O Serviço Autônomo Municipal de Água e Esgoto de Araranguá (SAMAE) realizou na tarde desta terça-feira (24) a primeira coleta da segunda etapa de análise dos lodos aglutinados gerados pelas Estações de Tratamento de Água (ETAs) do município. A iniciativa integra um estudo que busca alternativas para o reaproveitamento do material resultante do processo de decantação.
O objetivo é transformar o resíduo em subproduto, com potencial aplicação em novos produtos ou até mesmo em demandas internas da própria autarquia. A proposta alia responsabilidade ambiental à inovação tecnológica, com foco na redução de impactos e no uso mais eficiente dos recursos.
Parceria com a UFSC fortalece pesquisa
O projeto é desenvolvido em parceria com a Universidade Federal de Santa Catarina (UFSC), por meio do curso de Engenharia de Energia. Desde o fim de 2025, a equipe conduziu a etapa teórica da pesquisa, baseada em estudos realizados entre 2017 e 2025.
Com a conclusão dessa fase, teve início a etapa prática. A primeira coleta foi feita na ETA II, localizada no bairro Lagoa da Serra, com a participação do professor Luiz Fernando Belchior Ribeiro e da acadêmica Ananda Shanti Saad de Carvalho Cipolat, além de outros envolvidos na execução do estudo técnico.
Sustentabilidade e inovação como foco
De acordo com a engenheira química do SAMAE, Cláudia Destro, o estudo pretende avaliar o potencial técnico e ambiental do material. “Estamos analisando o potencial desse lodo para que ele deixe de ser apenas um resíduo e possa se tornar um insumo aproveitável, sempre com segurança técnica e ambiental”, afirmou.
O diretor-geral do SAMAE, Jairo do Canto Costa, conhecido como Jairinho, destacou que a iniciativa reforça o compromisso da autarquia com práticas sustentáveis. Segundo ele, além de garantir água de qualidade à população, a entidade busca soluções modernas que reduzam impactos ambientais e promovam o uso consciente dos recursos.
Próximos passos do estudo
As próximas etapas incluem análises laboratoriais detalhadas e a avaliação da viabilidade técnica e econômica das possíveis aplicações do lodo tratado.
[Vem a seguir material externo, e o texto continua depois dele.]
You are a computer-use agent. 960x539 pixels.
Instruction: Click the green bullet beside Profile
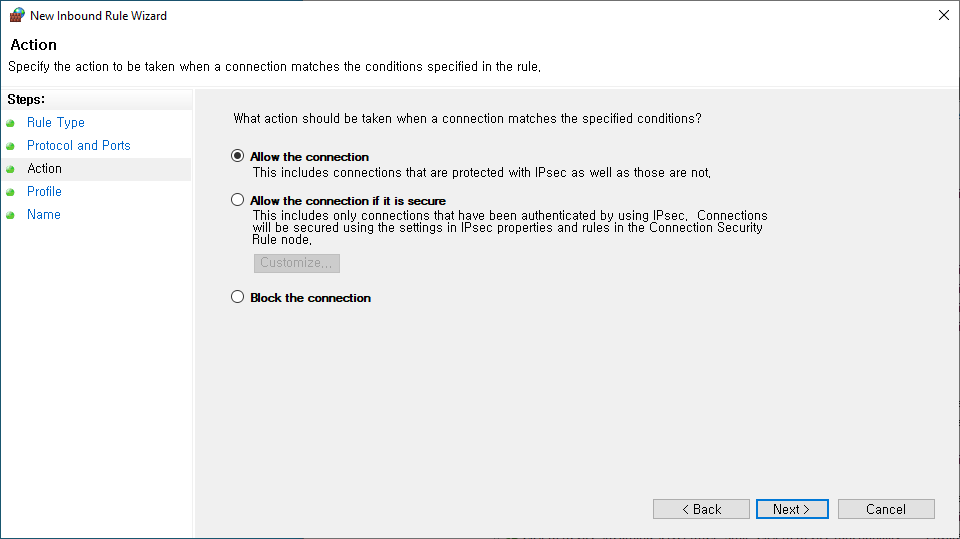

O resultado poderá indicar caminhos para transformar o resíduo em alternativa sustentável dentro do próprio sistema de saneamento.
A iniciativa coloca Araranguá em destaque na busca por soluções inovadoras na gestão de resíduos gerados pelo tratamento de água, com potencial impacto positivo na área ambiental e na eficiência dos serviços públicos.